ЗАДАНИЯ:
**1)** Перечислите всех, кто назван в отрывке о фильме «Конвой» среди обитателей сегодняшней Москвы.
**2)** Пожалуйста, выпишите из отрывка о фильме «Конвой» фрагмент, начиная со слов «Конвой. Пресса о» и до слов «стиля и небезупречно.» включительно.
**3)** Ответьте по отрывку о фильме «Конвой»:
(а) Какие три модели выживания представляют главные герои?
(б) Во что сцены насилия грозят превратить фильм?
(в) Что помогает Мизгиреву остаться в поле художественного кино?

ТЕКСТ ДЛЯ ЧТЕНИЯ:
######

Конвой. Пресса о фильме
Моральный конфликт фильма разворачивается между тремя главными героями (Игнат, Артем, сержант), которые представляют три модели выживания в аду: стоик, клоун, конформист. Воплощенным же адом на Земле становится сегодняшняя Москва с гастарбайтерами, проститутками, бандитами и ментами — грандиозная в своем масштабе камера пыток. Сцены насилия множатся настолько неотвратимо, что грозят превратить фильм в комикс или трэш-хоррор. Мизгиреву стоит немалых усилий остаться в поле художественного кино. В этом ему помогают музыка и операторское решение, хотя оно с точки зрения стиля и небезупречно.

######

Записи из коллекции
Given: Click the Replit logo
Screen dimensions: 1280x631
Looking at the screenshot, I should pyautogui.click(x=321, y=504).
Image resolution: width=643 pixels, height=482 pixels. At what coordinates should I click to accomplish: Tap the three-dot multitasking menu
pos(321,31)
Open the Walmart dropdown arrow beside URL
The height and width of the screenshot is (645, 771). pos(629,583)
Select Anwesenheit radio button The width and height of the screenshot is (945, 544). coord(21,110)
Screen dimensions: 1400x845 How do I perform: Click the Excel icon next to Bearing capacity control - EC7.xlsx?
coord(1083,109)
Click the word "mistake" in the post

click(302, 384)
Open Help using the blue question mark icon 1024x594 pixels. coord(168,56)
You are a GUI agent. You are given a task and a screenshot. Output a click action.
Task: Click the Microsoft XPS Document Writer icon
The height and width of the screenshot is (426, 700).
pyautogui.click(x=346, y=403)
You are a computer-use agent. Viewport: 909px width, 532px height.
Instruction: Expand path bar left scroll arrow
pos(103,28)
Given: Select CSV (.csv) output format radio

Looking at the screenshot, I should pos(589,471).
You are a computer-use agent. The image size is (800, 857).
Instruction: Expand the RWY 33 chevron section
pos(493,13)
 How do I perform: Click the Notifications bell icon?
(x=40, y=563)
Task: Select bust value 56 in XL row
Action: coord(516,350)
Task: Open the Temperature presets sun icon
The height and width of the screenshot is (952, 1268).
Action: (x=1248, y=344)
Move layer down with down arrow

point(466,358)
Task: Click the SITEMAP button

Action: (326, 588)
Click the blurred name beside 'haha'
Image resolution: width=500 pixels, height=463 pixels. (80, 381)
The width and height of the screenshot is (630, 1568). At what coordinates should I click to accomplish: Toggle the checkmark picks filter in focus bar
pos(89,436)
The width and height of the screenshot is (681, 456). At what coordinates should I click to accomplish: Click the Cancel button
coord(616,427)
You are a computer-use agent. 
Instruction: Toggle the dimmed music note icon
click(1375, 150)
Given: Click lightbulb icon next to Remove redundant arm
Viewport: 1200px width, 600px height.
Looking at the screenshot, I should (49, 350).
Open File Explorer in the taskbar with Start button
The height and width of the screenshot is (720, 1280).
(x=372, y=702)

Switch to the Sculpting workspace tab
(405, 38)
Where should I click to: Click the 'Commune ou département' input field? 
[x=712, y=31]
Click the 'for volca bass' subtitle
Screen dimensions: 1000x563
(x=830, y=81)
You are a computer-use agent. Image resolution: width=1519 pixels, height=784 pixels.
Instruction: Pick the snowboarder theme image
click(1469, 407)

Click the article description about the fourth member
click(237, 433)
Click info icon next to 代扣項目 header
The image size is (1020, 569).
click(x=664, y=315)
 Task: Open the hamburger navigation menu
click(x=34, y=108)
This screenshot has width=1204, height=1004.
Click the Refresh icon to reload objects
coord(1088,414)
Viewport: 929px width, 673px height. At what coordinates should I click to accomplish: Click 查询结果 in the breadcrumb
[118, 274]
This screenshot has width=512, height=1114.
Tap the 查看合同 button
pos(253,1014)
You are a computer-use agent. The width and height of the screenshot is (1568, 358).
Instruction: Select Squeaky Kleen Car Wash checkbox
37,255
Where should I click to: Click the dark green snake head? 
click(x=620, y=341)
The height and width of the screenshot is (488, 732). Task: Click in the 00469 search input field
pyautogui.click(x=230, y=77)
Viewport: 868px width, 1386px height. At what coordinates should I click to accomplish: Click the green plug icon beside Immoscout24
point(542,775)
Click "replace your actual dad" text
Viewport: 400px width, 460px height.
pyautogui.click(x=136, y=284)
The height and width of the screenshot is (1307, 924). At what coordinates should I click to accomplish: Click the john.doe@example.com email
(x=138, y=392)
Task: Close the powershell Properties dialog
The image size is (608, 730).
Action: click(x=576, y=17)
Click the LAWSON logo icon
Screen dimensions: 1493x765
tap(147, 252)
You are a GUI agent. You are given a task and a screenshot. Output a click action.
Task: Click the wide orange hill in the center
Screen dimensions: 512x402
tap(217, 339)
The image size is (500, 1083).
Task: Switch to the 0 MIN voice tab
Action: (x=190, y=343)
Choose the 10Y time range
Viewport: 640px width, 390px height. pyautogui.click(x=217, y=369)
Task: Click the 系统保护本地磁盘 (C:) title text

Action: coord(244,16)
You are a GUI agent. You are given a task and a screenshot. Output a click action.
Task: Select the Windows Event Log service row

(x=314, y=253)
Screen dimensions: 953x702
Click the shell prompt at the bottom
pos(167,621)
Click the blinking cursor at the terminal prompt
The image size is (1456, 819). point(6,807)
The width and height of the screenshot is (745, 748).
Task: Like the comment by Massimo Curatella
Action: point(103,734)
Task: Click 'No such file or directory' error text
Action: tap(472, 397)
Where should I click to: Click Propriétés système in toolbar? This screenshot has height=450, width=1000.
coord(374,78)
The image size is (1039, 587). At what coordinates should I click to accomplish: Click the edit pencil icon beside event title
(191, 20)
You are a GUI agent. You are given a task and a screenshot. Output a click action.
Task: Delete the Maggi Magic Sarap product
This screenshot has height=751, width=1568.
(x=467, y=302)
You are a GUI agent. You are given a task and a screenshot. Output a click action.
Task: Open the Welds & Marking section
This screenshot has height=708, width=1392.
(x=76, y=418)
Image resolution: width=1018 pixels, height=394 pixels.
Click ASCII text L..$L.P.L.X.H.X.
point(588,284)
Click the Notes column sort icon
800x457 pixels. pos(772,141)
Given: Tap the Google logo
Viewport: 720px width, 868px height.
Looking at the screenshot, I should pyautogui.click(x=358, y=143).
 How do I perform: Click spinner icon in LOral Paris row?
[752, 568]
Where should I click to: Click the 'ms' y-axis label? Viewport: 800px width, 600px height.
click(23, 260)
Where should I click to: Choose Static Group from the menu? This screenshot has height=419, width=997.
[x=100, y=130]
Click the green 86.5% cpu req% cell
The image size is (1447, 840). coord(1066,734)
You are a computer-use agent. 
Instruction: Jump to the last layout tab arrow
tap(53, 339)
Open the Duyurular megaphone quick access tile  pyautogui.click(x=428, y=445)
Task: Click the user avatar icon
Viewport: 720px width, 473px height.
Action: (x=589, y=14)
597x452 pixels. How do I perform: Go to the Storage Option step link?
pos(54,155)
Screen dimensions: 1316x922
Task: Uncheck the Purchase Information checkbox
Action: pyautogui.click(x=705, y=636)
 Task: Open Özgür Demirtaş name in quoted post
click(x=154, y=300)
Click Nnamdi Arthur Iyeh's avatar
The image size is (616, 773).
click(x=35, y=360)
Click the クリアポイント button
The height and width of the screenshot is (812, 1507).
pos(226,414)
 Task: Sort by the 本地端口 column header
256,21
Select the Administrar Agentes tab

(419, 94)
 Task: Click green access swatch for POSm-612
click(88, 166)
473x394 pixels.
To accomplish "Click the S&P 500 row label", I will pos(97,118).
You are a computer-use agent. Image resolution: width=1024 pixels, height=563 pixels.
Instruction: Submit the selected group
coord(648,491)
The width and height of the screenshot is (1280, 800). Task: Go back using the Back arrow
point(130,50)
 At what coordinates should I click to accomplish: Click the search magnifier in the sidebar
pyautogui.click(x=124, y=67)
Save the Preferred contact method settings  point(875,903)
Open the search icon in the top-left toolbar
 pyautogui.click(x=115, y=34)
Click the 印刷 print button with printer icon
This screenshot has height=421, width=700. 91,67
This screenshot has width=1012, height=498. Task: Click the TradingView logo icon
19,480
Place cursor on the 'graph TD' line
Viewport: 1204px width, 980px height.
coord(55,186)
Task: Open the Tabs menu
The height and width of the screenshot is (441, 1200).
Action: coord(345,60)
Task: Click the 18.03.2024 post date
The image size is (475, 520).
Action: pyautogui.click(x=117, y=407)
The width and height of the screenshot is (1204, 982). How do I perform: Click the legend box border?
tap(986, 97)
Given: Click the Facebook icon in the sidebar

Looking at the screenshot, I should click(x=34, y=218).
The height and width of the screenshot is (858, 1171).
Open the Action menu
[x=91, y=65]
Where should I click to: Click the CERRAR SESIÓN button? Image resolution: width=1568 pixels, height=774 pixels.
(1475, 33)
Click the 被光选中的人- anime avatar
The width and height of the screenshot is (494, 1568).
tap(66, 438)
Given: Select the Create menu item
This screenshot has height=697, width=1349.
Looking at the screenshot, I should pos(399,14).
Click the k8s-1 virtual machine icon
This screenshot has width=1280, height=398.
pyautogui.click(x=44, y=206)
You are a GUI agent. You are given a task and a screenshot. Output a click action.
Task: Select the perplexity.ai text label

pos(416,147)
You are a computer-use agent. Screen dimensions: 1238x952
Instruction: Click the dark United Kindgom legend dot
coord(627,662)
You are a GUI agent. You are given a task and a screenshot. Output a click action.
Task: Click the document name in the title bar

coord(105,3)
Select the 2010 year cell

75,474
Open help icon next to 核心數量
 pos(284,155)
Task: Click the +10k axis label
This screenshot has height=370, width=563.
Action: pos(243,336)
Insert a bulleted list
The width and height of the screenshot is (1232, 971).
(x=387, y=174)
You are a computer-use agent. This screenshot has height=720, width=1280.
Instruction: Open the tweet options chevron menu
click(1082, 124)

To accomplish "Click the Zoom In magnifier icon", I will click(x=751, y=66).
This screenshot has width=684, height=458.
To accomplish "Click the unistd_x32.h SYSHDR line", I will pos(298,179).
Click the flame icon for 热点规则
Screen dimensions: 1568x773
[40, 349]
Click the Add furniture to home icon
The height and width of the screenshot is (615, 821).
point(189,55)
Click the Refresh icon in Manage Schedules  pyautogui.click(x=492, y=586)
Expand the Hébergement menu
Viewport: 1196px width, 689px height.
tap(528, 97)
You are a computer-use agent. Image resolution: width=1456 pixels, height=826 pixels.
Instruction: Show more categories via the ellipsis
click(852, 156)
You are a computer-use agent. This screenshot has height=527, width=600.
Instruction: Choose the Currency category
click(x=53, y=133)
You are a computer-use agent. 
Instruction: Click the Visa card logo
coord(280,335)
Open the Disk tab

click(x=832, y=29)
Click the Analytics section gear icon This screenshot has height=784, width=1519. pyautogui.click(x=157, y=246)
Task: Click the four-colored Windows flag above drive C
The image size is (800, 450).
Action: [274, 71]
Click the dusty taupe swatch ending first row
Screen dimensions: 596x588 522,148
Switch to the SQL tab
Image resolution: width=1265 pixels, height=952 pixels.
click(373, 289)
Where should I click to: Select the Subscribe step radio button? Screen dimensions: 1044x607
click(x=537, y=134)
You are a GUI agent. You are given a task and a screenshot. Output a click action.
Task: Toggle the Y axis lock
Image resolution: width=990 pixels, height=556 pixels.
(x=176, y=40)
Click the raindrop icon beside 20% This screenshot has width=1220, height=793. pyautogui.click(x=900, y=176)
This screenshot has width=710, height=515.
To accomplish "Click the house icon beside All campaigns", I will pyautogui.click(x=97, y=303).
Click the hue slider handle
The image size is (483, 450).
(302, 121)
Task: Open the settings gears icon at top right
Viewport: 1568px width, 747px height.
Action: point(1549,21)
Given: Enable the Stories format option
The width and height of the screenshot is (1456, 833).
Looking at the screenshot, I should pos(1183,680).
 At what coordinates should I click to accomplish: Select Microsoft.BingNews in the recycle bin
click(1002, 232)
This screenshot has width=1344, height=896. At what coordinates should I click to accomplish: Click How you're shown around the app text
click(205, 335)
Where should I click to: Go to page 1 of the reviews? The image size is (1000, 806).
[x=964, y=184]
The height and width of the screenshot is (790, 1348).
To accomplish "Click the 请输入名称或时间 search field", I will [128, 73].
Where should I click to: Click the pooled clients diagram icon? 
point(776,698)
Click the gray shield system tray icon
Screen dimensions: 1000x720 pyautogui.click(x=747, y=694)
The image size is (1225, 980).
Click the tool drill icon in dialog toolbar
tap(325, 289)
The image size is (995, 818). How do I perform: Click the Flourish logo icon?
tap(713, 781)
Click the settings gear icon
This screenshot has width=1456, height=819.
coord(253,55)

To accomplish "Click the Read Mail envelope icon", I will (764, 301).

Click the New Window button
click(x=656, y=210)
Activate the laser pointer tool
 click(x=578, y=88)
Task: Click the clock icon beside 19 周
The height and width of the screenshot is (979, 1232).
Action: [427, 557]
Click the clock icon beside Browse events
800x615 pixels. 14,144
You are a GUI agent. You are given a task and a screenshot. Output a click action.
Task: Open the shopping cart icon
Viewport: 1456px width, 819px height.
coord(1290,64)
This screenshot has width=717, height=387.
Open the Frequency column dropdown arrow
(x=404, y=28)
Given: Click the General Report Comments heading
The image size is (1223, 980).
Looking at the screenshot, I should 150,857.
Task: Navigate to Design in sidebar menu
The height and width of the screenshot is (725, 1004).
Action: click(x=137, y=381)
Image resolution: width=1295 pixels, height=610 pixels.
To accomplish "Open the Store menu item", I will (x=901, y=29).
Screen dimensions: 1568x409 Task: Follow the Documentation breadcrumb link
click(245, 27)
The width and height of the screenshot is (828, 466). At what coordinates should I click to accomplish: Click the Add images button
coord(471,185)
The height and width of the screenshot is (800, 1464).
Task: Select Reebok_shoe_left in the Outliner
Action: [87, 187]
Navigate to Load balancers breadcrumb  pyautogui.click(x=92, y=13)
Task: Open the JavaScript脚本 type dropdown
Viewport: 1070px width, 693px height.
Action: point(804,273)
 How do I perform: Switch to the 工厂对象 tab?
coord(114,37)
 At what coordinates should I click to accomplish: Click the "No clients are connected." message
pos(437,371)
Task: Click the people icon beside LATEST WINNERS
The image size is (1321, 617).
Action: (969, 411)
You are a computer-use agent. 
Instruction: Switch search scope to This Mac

######

ОТВЕТЫ:
**1)** гастарбайтеры, проститутки, бандиты, менты

**2)**
Конвой. Пресса о фильме
Моральный конфликт фильма разворачивается между тремя главными героями (Игнат, Артем, сержант), которые представляют три модели выживания в аду: стоик, клоун, конформист. Воплощенным же адом на Земле становится сегодняшняя Москва с гастарбайтерами, проститутками, бандитами и ментами — грандиозная в своем масштабе камера пыток. Сцены насилия множатся настолько неотвратимо, что грозят превратить фильм в комикс или трэш-хоррор. Мизгиреву стоит немалых усилий остаться в поле художественного кино. В этом ему помогают музыка и операторское решение, хотя оно с точки зрения стиля и небезупречно.

**3)**
(а) Стоик, клоун, конформист.
(б) В комикс или трэш-хоррор.
(в) Музыка и операторское решение.